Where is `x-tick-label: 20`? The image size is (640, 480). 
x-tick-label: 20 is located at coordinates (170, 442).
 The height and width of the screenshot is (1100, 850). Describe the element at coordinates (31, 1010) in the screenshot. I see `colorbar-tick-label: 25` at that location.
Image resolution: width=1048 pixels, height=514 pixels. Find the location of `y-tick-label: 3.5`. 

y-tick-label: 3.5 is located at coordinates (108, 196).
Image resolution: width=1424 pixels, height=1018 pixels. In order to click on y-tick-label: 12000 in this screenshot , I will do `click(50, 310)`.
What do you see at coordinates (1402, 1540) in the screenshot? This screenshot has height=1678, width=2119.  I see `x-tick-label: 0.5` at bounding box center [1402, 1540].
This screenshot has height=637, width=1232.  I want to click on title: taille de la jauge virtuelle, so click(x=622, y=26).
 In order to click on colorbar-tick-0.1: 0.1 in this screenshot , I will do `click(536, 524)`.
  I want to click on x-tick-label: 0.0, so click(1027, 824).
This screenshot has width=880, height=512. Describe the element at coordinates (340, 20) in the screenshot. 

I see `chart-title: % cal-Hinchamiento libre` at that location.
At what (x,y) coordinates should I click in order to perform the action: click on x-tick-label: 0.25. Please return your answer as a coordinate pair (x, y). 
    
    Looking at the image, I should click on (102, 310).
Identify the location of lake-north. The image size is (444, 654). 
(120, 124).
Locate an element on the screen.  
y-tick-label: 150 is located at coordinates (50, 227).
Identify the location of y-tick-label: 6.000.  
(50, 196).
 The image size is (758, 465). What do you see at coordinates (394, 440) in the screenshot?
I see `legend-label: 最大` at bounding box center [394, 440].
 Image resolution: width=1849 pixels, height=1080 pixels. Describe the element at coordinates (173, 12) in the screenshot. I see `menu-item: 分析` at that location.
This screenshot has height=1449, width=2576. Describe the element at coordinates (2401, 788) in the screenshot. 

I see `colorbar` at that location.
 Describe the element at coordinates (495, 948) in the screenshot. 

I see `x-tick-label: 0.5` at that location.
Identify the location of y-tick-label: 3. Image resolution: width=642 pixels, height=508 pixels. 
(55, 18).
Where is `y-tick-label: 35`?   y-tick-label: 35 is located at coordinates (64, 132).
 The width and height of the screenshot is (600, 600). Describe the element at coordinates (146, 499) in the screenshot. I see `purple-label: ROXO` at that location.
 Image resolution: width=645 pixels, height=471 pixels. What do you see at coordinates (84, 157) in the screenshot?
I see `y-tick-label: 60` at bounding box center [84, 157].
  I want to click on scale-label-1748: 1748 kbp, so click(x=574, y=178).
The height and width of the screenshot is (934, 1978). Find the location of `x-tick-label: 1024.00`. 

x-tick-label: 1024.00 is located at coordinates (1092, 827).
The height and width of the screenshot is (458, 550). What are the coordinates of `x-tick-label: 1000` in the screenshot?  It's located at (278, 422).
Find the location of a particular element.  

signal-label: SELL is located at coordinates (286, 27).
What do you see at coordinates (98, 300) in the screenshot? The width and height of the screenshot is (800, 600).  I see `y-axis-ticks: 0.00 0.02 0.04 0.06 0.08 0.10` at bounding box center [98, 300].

════════

Task objective
Write out the data again, starting with the line containing "The height and width of the screenshot is (934, 1978)." and going on through the line containing "signal-label: SELL is", substituting "position" for "location" and leaving everything else unchanged.

Finished task
The height and width of the screenshot is (934, 1978). Find the position of `x-tick-label: 1024.00`. 

x-tick-label: 1024.00 is located at coordinates (1092, 827).
The height and width of the screenshot is (458, 550). What are the coordinates of `x-tick-label: 1000` in the screenshot?  It's located at (278, 422).
Find the position of a particular element.  

signal-label: SELL is located at coordinates (286, 27).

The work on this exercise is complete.